* [What you should do] Change every occurrence of "coordinate pair" in the data below to "pair of values", and leave everything else as it is.

— BEGIN Record list —

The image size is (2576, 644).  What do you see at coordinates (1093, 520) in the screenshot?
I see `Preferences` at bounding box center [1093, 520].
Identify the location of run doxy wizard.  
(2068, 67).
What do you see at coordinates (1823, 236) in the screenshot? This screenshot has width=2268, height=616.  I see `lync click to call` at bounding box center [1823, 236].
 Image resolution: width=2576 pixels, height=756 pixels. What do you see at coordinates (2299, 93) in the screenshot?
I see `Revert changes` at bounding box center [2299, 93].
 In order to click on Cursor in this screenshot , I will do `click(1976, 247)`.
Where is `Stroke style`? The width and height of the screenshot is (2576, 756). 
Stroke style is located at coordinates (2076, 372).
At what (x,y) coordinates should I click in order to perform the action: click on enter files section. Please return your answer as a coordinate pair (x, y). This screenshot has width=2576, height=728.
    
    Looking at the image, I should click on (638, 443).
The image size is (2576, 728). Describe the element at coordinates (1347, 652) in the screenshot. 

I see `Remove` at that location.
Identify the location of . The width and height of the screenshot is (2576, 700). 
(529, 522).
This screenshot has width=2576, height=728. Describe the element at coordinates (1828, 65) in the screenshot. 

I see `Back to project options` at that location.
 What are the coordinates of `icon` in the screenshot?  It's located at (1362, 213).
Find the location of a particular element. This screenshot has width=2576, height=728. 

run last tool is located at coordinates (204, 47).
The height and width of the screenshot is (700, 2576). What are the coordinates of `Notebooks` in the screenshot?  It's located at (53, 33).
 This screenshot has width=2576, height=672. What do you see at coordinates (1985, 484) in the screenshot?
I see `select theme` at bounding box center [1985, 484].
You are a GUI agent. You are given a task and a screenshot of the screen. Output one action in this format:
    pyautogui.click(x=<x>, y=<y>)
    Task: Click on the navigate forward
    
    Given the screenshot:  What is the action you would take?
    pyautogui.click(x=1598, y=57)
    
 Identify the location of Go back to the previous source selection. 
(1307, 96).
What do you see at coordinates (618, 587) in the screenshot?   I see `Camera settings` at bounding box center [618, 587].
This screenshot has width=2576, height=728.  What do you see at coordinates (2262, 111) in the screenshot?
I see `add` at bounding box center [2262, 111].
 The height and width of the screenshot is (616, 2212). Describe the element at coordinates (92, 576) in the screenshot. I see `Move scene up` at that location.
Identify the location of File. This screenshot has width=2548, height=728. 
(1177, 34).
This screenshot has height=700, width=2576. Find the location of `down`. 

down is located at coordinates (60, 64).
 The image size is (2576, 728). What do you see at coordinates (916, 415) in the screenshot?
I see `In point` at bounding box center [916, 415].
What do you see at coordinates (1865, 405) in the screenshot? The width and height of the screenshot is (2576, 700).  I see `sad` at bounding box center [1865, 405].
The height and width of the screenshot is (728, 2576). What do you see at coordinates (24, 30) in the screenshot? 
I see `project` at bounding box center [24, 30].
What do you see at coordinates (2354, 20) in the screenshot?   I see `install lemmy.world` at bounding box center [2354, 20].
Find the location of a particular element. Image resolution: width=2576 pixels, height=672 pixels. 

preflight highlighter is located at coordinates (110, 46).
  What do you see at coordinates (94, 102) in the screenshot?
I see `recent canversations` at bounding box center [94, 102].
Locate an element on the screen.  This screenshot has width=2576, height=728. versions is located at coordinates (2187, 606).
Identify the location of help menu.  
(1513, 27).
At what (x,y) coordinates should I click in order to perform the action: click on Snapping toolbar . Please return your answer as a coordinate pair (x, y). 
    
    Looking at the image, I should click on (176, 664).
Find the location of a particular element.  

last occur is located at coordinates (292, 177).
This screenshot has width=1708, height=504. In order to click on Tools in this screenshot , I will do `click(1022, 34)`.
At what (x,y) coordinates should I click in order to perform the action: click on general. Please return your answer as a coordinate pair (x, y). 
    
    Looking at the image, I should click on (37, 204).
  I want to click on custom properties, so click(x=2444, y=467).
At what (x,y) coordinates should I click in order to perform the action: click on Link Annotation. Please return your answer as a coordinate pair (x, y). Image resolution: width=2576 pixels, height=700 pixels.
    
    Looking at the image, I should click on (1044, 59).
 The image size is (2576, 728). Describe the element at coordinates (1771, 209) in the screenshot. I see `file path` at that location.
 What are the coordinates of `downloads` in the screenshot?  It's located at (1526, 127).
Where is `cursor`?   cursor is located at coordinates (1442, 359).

— END Record list —

* [Final result]
The image size is (2576, 644).  What do you see at coordinates (1093, 520) in the screenshot?
I see `Preferences` at bounding box center [1093, 520].
Identify the location of run doxy wizard.  
(2068, 67).
What do you see at coordinates (1823, 236) in the screenshot? This screenshot has width=2268, height=616.  I see `lync click to call` at bounding box center [1823, 236].
 Image resolution: width=2576 pixels, height=756 pixels. What do you see at coordinates (2299, 93) in the screenshot?
I see `Revert changes` at bounding box center [2299, 93].
 In order to click on Cursor in this screenshot , I will do `click(1976, 247)`.
Where is `Stroke style`? The width and height of the screenshot is (2576, 756). 
Stroke style is located at coordinates (2076, 372).
At what (x,y) coordinates should I click in order to perform the action: click on enter files section. Please return your answer as a pair of values (x, y). This screenshot has width=2576, height=728.
    
    Looking at the image, I should click on (638, 443).
The image size is (2576, 728). Describe the element at coordinates (1347, 652) in the screenshot. 

I see `Remove` at that location.
Identify the location of . The width and height of the screenshot is (2576, 700). 
(529, 522).
This screenshot has width=2576, height=728. Describe the element at coordinates (1828, 65) in the screenshot. 

I see `Back to project options` at that location.
 What are the coordinates of `icon` in the screenshot?  It's located at (1362, 213).
Find the location of a particular element. This screenshot has width=2576, height=728. 

run last tool is located at coordinates (204, 47).
The height and width of the screenshot is (700, 2576). What are the coordinates of `Notebooks` in the screenshot?  It's located at (53, 33).
 This screenshot has width=2576, height=672. What do you see at coordinates (1985, 484) in the screenshot?
I see `select theme` at bounding box center [1985, 484].
You are a GUI agent. You are given a task and a screenshot of the screen. Output one action in this format:
    pyautogui.click(x=<x>, y=<y>)
    Task: Click on the navigate forward
    
    Given the screenshot:  What is the action you would take?
    pyautogui.click(x=1598, y=57)
    
 Identify the location of Go back to the previous source selection. 
(1307, 96).
What do you see at coordinates (618, 587) in the screenshot?   I see `Camera settings` at bounding box center [618, 587].
This screenshot has width=2576, height=728.  What do you see at coordinates (2262, 111) in the screenshot?
I see `add` at bounding box center [2262, 111].
 The height and width of the screenshot is (616, 2212). Describe the element at coordinates (92, 576) in the screenshot. I see `Move scene up` at that location.
Identify the location of File. This screenshot has width=2548, height=728. 
(1177, 34).
This screenshot has height=700, width=2576. Find the location of `down`. 

down is located at coordinates (60, 64).
 The image size is (2576, 728). What do you see at coordinates (916, 415) in the screenshot?
I see `In point` at bounding box center [916, 415].
What do you see at coordinates (1865, 405) in the screenshot? The width and height of the screenshot is (2576, 700).  I see `sad` at bounding box center [1865, 405].
The height and width of the screenshot is (728, 2576). What do you see at coordinates (24, 30) in the screenshot? 
I see `project` at bounding box center [24, 30].
What do you see at coordinates (2354, 20) in the screenshot?   I see `install lemmy.world` at bounding box center [2354, 20].
Find the location of a particular element. Image resolution: width=2576 pixels, height=672 pixels. 

preflight highlighter is located at coordinates (110, 46).
  What do you see at coordinates (94, 102) in the screenshot?
I see `recent canversations` at bounding box center [94, 102].
Locate an element on the screen.  This screenshot has width=2576, height=728. versions is located at coordinates (2187, 606).
Identify the location of help menu.  
(1513, 27).
At what (x,y) coordinates should I click in order to perform the action: click on Snapping toolbar . Please return your answer as a pair of values (x, y). 
    
    Looking at the image, I should click on (176, 664).
Find the location of a particular element.  

last occur is located at coordinates (292, 177).
This screenshot has width=1708, height=504. In order to click on Tools in this screenshot , I will do `click(1022, 34)`.
At what (x,y) coordinates should I click in order to perform the action: click on general. Please return your answer as a pair of values (x, y). 
    
    Looking at the image, I should click on (37, 204).
  I want to click on custom properties, so click(x=2444, y=467).
At what (x,y) coordinates should I click in order to perform the action: click on Link Annotation. Please return your answer as a pair of values (x, y). Image resolution: width=2576 pixels, height=700 pixels.
    
    Looking at the image, I should click on (1044, 59).
 The image size is (2576, 728). Describe the element at coordinates (1771, 209) in the screenshot. I see `file path` at that location.
 What are the coordinates of `downloads` in the screenshot?  It's located at (1526, 127).
Where is `cursor`?   cursor is located at coordinates (1442, 359).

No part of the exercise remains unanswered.